DIRECTIONS FOR THIS TASK:
Extract each line in the records below that contains the word "bounding".

INPUT:

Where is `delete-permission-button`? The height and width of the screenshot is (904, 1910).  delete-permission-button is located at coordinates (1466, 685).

---

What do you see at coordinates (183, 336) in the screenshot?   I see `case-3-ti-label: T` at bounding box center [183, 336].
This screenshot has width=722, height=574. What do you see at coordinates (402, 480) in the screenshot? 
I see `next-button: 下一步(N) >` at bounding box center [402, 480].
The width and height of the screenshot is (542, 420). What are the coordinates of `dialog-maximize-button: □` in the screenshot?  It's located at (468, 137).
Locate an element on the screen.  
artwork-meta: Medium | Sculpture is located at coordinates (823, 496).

ANSWER SPACE:
What do you see at coordinates (183, 336) in the screenshot?   I see `case-3-ti-label: T` at bounding box center [183, 336].
I see `next-button: 下一步(N) >` at bounding box center [402, 480].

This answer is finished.